Dans un autre silo, de gros déchets ont été mélangés à d’autres plus petits (embouts de combustible, terres, gravats…). Ceux-là proviennent du retraitement des combustibles des réacteurs UNGG [3]. En 1981, un incendie s’est déclenché. Le feu a été maîtrisé en noyant les déchets. Mais ce silo était prévu pour un entreposage à sec, il ne disposait donc pas d’une barrière en acier évitant les fuites en cas de fissuration du béton. Et puis l’on a oublié ces déchets, qui sont toujours sous l’eau.

Comment éviter ces désastreux modes de gestion des déchets ?

UP2-400 vieillit, les déchets évoluent et se dégradent. Plus le temps passe, plus les opérations de reprise et de conditionnement deviennent coûteuses et risquées. Le rapport Les déchets radioactifs de la première usine de La Hague [4] démontre que depuis 2014 Orano est incapable de respecter les échéances fixées par l’ASN, qui ne cesse de les décaler au fil des difficultés rencontrées par l’exploitant.

Mais le problème remonte à plus loin que ça.
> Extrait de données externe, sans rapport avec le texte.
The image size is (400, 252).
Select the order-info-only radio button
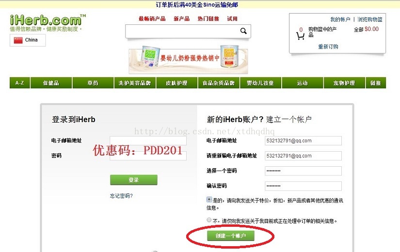[209, 220]
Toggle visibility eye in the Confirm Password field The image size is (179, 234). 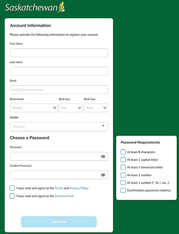pos(103,175)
Ce n’est pas avec le passage du public (CEA) au privé (Cogema, Areva, Orano) que la gestion des déchets s’est dégradée. Le CEA a toujours méprisé la gestion des déchets et considéré ce problème comme secondaire.

La logique financière à court terme conduit les chefs d’installation à négliger la prise en charge des déchets. Le rapport Les déchets radioactifs de la première usine de La Hague montre que la contrainte administrative à elle seule ne suffit pas à assurer la prise en charge des déchets radioactifs qui se sont accumulés dans une installation nucléaire. Il faudrait l’accompagner d’une forte contrainte financière qui, en pénalisant l’entreprise qui ne respecte pas les demandes de prise en charge des déchets, permettrait de lutter contre ces laisser-aller des exploitants. Les seules contraintes administratives imposées par l’Autorité de Sûreté Nucléaire sont perçues, selon l’expression chinoise, comme les menaces d’un tigre de papier.

  • Jean-Claude Zerbib et Laure Barthélemy, avec les conseils avisés de Bernard Laponche et de Jean-Luc Thierry.